[Available data]
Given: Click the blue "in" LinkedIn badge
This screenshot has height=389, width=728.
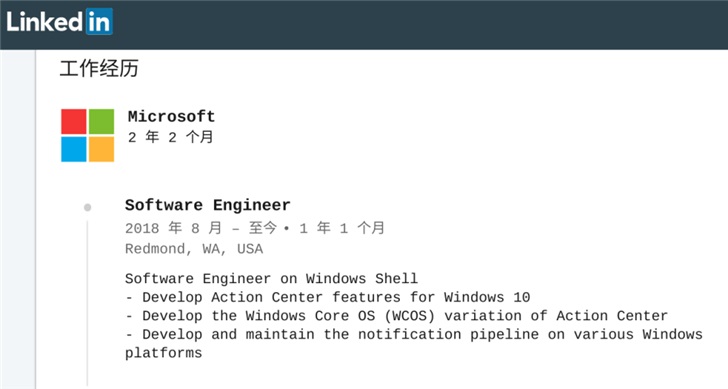Looking at the screenshot, I should pyautogui.click(x=99, y=22).
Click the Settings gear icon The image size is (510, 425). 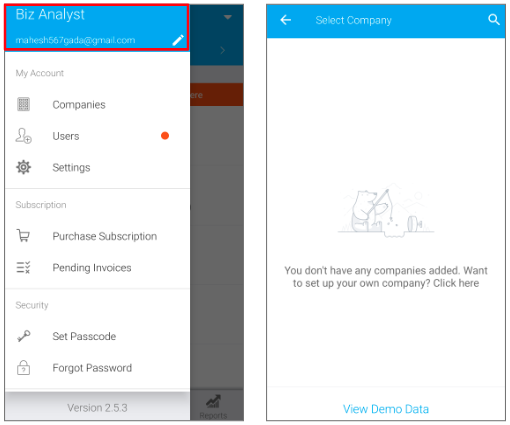23,167
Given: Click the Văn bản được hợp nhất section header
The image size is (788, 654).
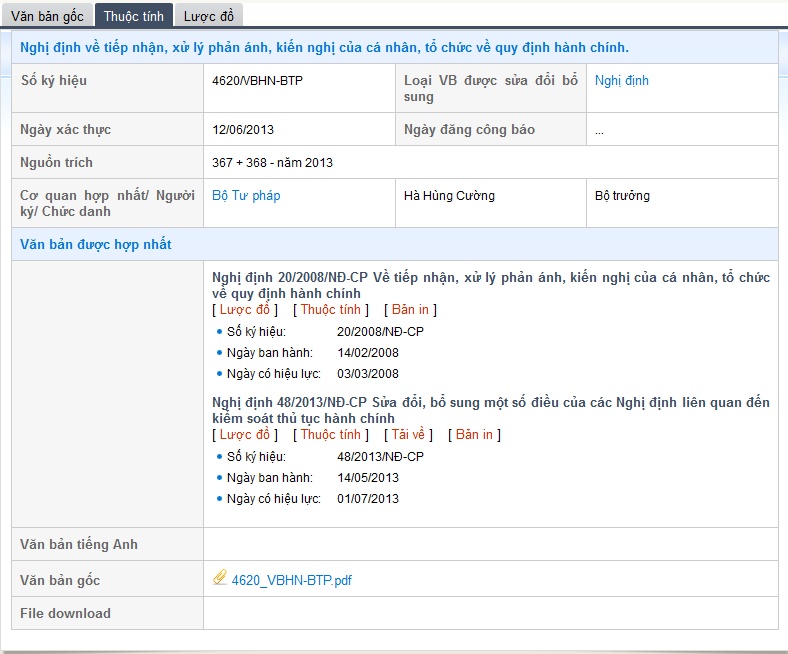Looking at the screenshot, I should (96, 244).
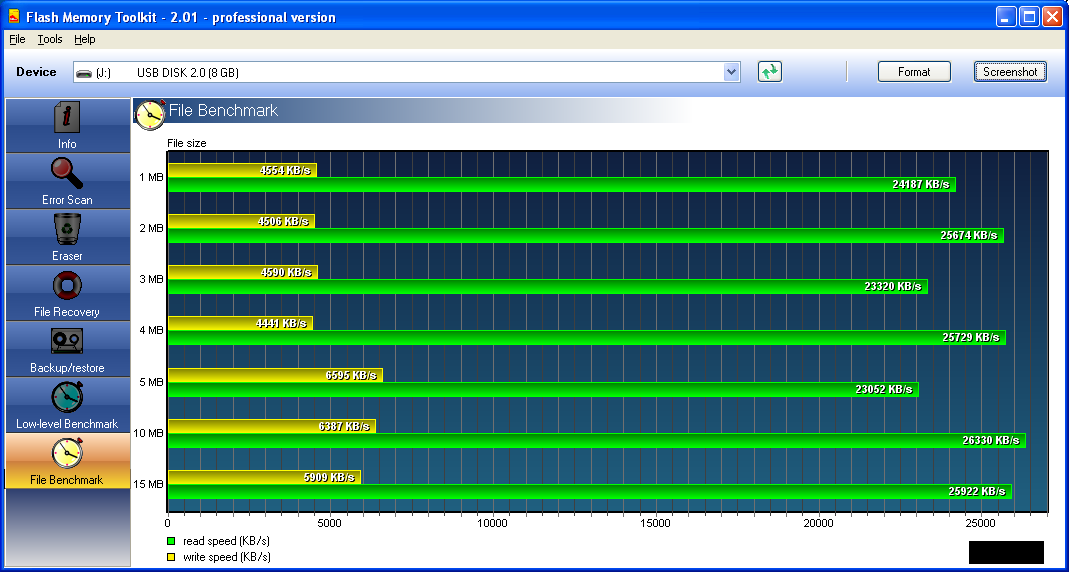The height and width of the screenshot is (572, 1069).
Task: Click the Screenshot button
Action: (x=1010, y=72)
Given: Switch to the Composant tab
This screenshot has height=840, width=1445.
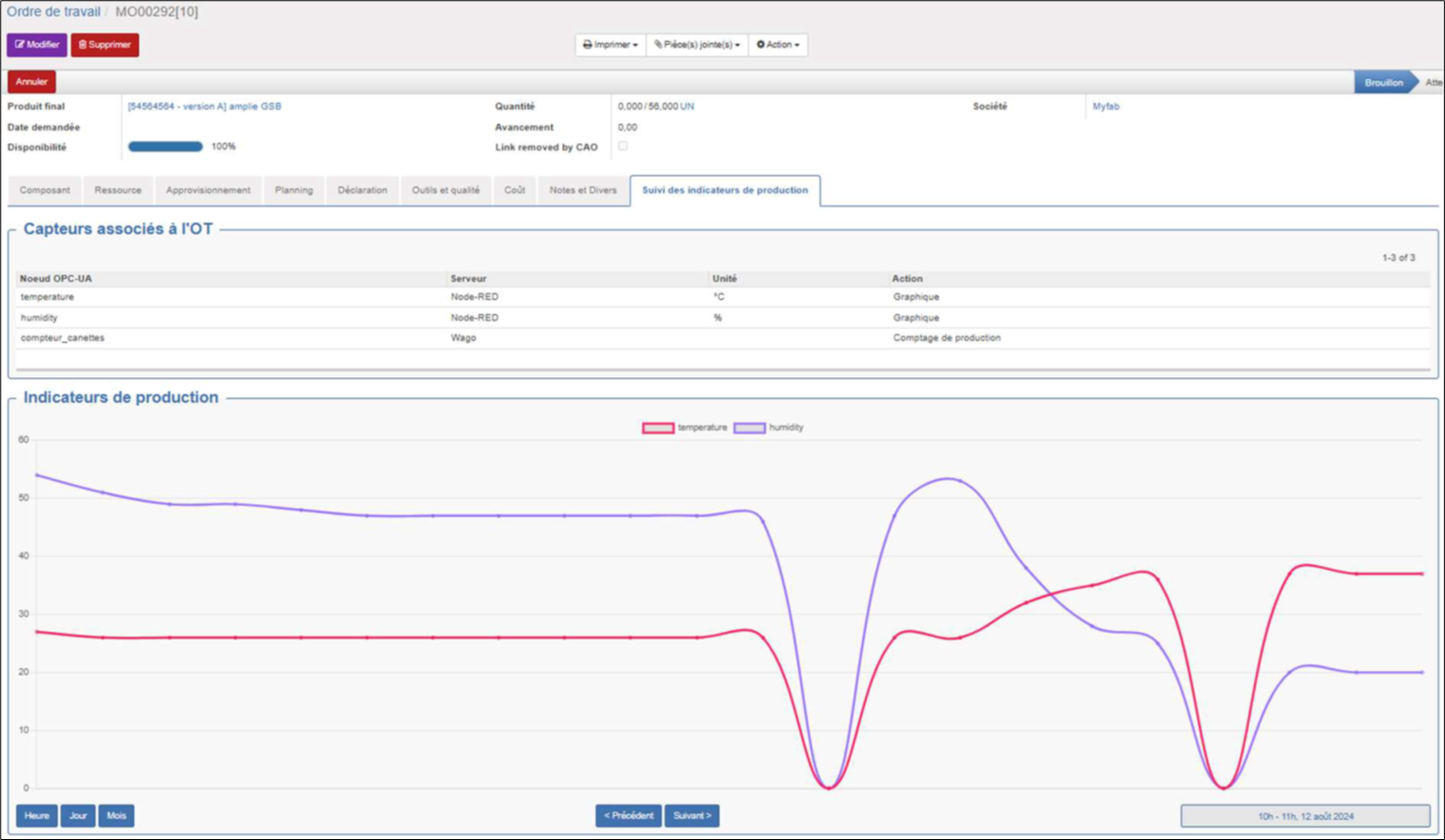Looking at the screenshot, I should pos(45,190).
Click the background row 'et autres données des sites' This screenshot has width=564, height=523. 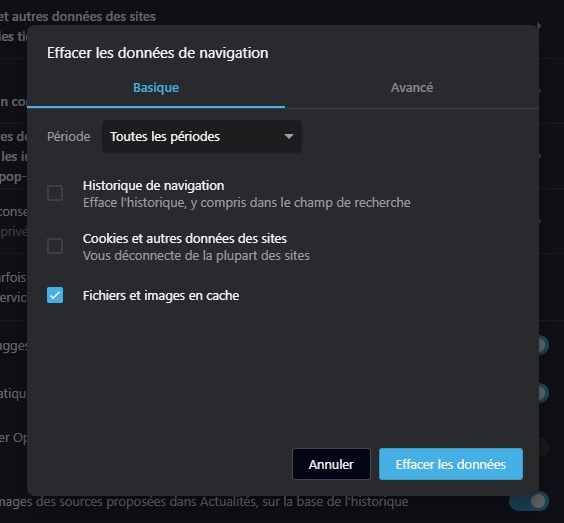78,17
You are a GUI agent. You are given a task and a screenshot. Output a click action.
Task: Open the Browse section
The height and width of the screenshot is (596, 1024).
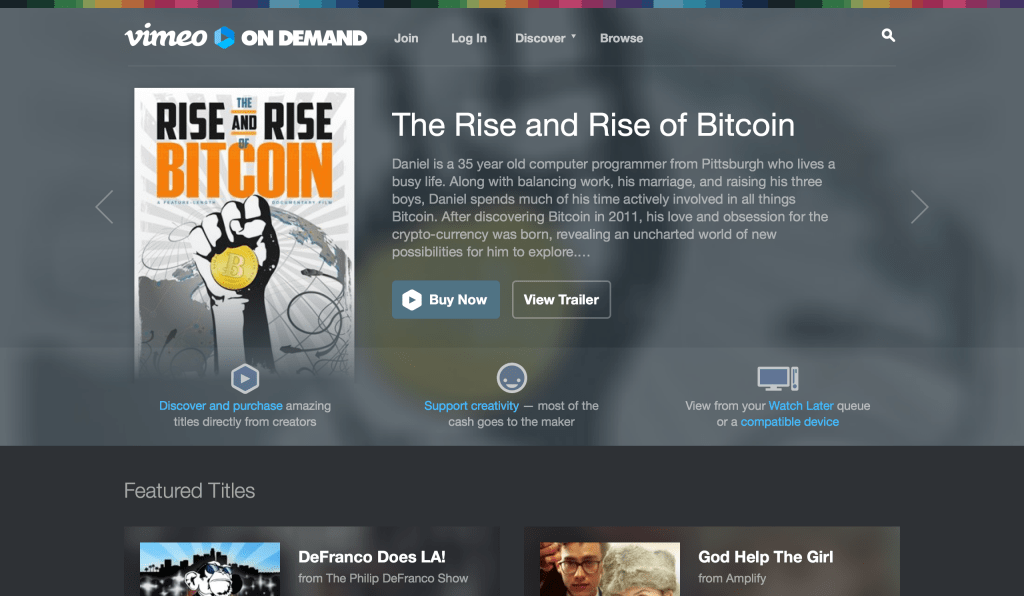tap(622, 38)
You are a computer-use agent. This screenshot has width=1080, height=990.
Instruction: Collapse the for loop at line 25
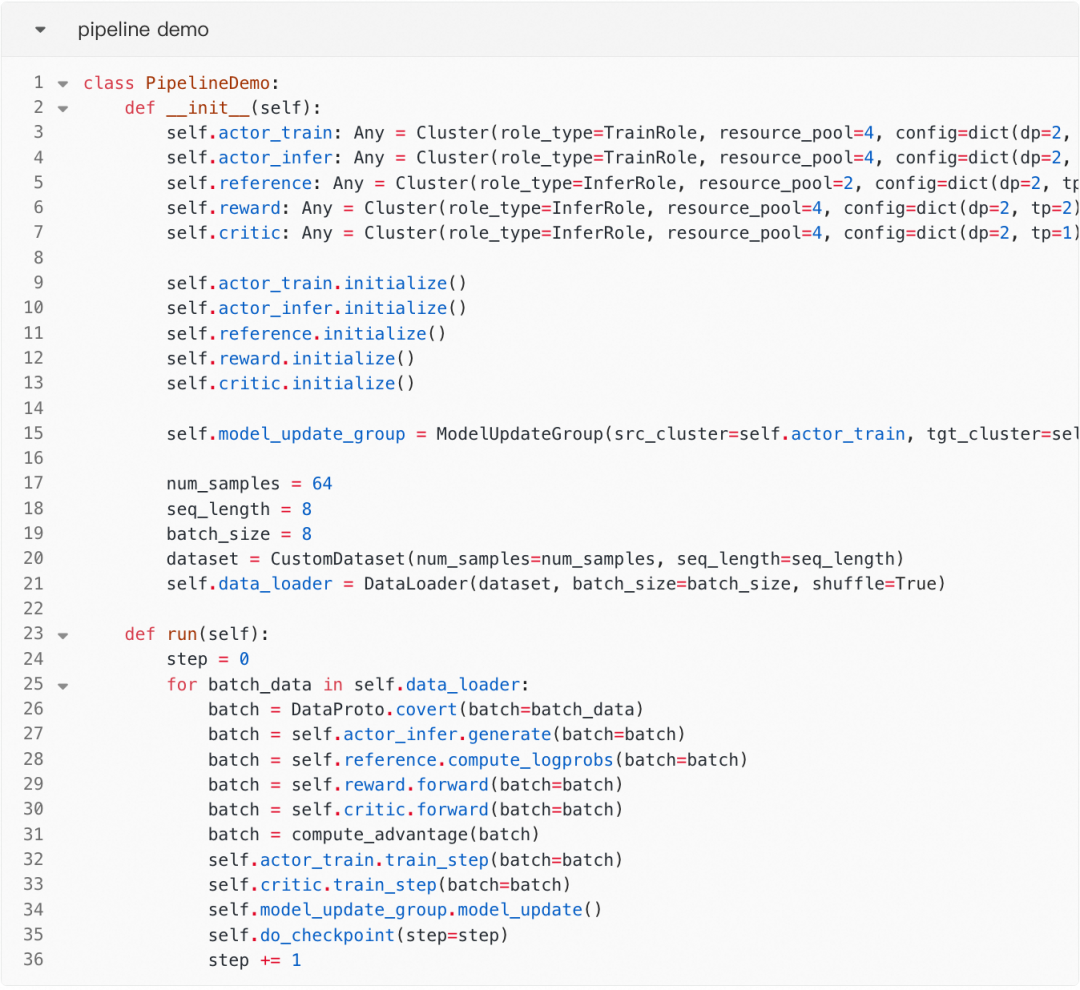63,685
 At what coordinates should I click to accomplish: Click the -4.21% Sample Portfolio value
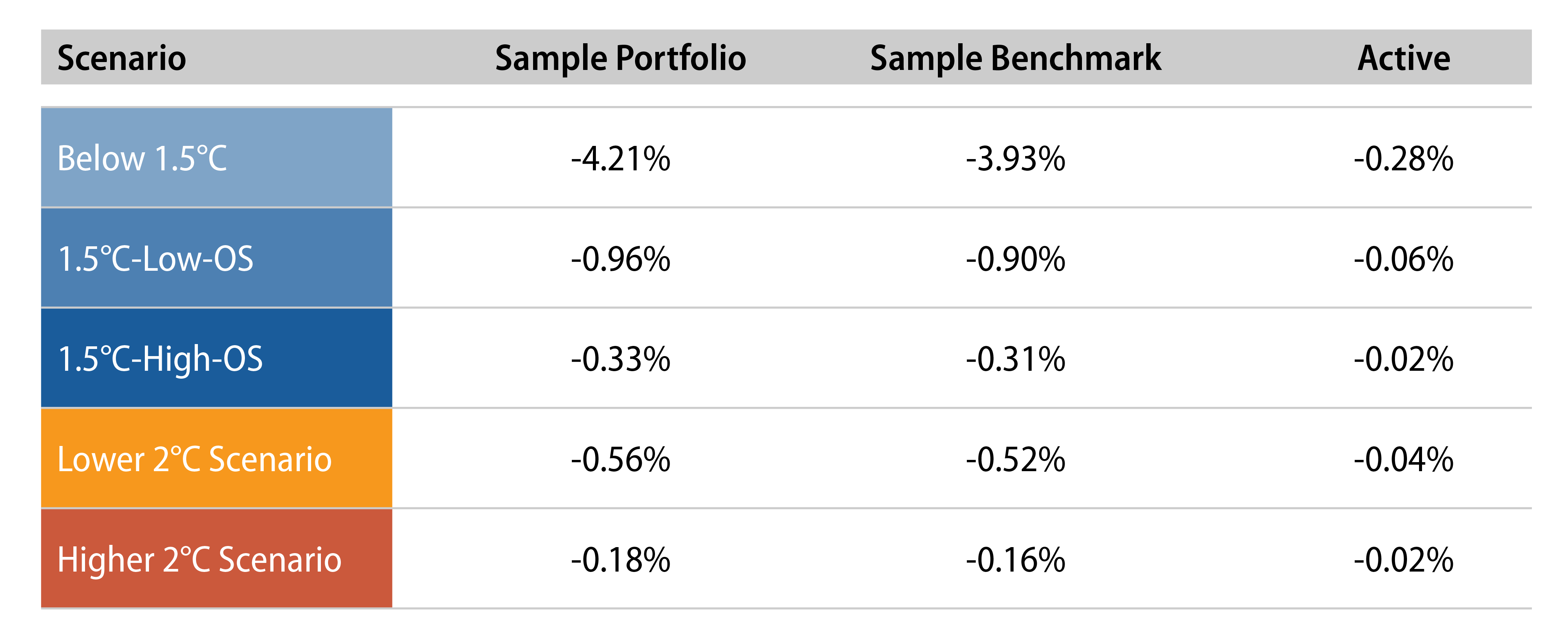620,159
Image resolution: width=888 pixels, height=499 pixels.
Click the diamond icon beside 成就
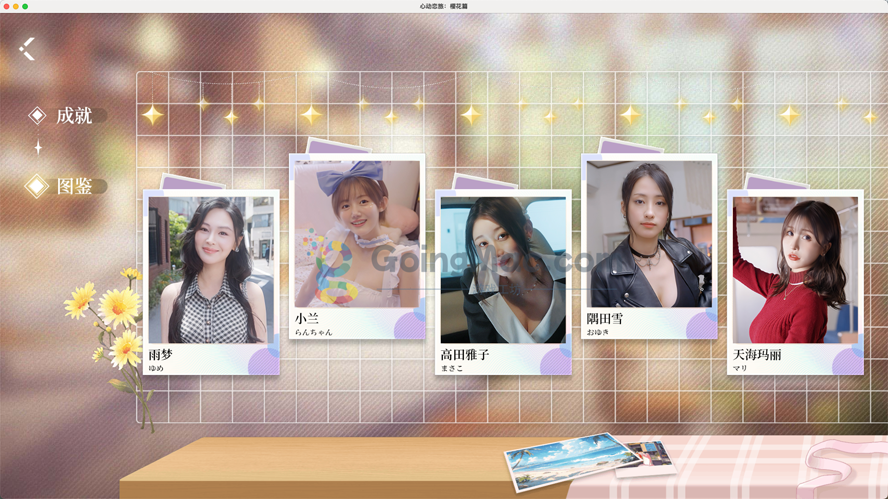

[Task goal] Using the entries above, extract exactly the lines from the one that contains "You are a GUI" through the one that contains "You are a computer-use". Do not carry over any pictures.

[Answer space]
You are a GUI agent. You are given a task and a screenshot. Output a click action.
Task: Open the Browse section
The height and width of the screenshot is (596, 1024).
tap(622, 38)
You are a computer-use agent. This screenshot has width=1080, height=990.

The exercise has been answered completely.